The Old School And Schoolmaster'S House is a Grade II listed building in the North Devon local planning authority area, England. First listed on 18 October 1988. School, house. 3 related planning applications.
The Old School And Schoolmaster'S House
- WRENN ID
- hushed-bronze-tarn
- Grade
- II
- Local Planning Authority
- North Devon
- Country
- England
- Date first listed
- 18 October 1988
- Type
- School, house
- Source
- Historic England listing
Description
The Old School and Schoolmaster's House are a late 19th-century board school and associated schoolmaster's house, converted into two dwellings, with alterations made in the 20th century. A datestone indicates the school was built in 1876. The building is constructed of dressed local stone with freestone dressings, and has slate roofs with gables at each end. A lateral stack is present on the front of the school, while the schoolmaster’s house has axial and end stacks. The architecture is unusually ambitious for a board school, demonstrating a Gothic style.
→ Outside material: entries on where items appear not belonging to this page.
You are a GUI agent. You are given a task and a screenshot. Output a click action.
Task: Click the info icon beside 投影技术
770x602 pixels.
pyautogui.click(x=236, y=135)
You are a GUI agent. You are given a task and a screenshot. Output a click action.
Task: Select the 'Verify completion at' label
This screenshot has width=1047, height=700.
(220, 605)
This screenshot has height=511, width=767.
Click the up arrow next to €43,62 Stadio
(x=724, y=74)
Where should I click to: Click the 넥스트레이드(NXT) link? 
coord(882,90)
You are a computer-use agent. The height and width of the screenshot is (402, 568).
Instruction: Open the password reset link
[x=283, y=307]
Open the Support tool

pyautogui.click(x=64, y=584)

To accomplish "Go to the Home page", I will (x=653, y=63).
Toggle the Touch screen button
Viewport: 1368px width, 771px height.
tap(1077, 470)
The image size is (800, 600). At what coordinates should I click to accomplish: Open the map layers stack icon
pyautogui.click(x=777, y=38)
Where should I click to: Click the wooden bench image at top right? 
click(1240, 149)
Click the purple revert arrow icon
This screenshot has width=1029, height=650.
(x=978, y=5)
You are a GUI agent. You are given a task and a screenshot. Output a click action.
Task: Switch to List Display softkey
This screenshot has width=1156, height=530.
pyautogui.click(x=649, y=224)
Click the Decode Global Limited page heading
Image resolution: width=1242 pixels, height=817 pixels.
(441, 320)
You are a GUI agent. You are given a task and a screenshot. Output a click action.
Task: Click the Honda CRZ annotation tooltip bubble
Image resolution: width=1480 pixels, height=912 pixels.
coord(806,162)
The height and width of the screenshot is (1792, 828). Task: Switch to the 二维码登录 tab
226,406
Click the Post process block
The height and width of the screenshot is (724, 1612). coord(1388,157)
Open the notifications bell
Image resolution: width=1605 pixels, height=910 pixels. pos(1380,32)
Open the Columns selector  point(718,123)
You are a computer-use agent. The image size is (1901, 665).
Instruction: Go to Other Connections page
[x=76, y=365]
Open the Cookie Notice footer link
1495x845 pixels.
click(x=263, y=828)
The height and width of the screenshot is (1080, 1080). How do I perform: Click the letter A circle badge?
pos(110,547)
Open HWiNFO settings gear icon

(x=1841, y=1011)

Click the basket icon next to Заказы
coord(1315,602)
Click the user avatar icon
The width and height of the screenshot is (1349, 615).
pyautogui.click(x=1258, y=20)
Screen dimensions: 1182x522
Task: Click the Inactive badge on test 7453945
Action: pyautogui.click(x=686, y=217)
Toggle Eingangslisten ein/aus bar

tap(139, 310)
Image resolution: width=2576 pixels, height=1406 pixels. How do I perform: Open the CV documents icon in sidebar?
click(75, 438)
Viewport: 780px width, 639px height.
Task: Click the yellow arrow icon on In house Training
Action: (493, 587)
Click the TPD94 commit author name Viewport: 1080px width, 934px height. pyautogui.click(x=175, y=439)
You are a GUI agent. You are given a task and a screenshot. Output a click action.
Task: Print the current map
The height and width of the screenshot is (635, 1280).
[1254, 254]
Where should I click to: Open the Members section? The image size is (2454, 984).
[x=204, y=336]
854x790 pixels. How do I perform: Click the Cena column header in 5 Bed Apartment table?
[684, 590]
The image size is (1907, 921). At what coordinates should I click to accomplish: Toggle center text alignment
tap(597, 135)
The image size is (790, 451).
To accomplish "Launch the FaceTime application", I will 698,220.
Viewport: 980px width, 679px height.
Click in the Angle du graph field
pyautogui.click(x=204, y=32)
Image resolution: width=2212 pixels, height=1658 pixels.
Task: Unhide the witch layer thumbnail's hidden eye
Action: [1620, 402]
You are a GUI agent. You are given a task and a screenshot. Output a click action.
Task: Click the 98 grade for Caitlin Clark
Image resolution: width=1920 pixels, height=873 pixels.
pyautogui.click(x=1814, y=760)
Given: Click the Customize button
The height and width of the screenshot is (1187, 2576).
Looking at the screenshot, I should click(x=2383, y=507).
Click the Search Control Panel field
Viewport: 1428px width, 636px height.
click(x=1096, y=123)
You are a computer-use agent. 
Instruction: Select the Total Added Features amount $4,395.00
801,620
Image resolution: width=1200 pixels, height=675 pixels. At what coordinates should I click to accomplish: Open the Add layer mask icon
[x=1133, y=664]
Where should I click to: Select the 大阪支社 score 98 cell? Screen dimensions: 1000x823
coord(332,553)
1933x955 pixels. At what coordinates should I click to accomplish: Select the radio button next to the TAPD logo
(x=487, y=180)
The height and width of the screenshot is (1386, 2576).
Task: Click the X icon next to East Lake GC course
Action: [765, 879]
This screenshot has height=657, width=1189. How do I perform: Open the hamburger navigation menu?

The school and schoolmaster’s house are positioned parallel to one another along a west-east axis, set at a crossroads in a remote location. The school is to the south, the schoolmaster’s house to the north, and the two are linked by a small connecting block. The school's south front is attractive and symmetrical, featuring two windows and a central, stepped stack with a tall brick shaft. Separate gabled porches for girls and boys flank the school’s front, each with string courses, five blind lancets in the gable, and pairs of stone mullioned windows with arched lights to their returns. The original doors remain; the left-hand porch door is double-leafed, while the right-hand door was originally internal and has diagonal boarding. A stone plaque set in a frame displays the date "AD 1876" and the words "Board School," flanked by transomed two-light stone mullioned windows with segmental arched lights. The school’s left return is slate hung and features a five-light transomed stone window with stepped lancets, accompanied by an asymmetrically placed bellcote. The right return has a similar lancet window and a later single-storey lean-to. The schoolmaster's house retains an original open timberwork porch on its west end and is fenestrated with a mix of timber sash and casement windows, some of which have been replaced in the 20th century, likely within original openings. The interior of the school retains the original roof with a king post, curved struts, and carpentry detail. The school’s well-preserved Gothic Revival detail contrasts with the typically simpler design of board schools dating from the same period. The school, known as the Farm School, likely served the more remote farmsteads to the north of Bishop's Nympton parish, where travel to the village school would have been difficult for children.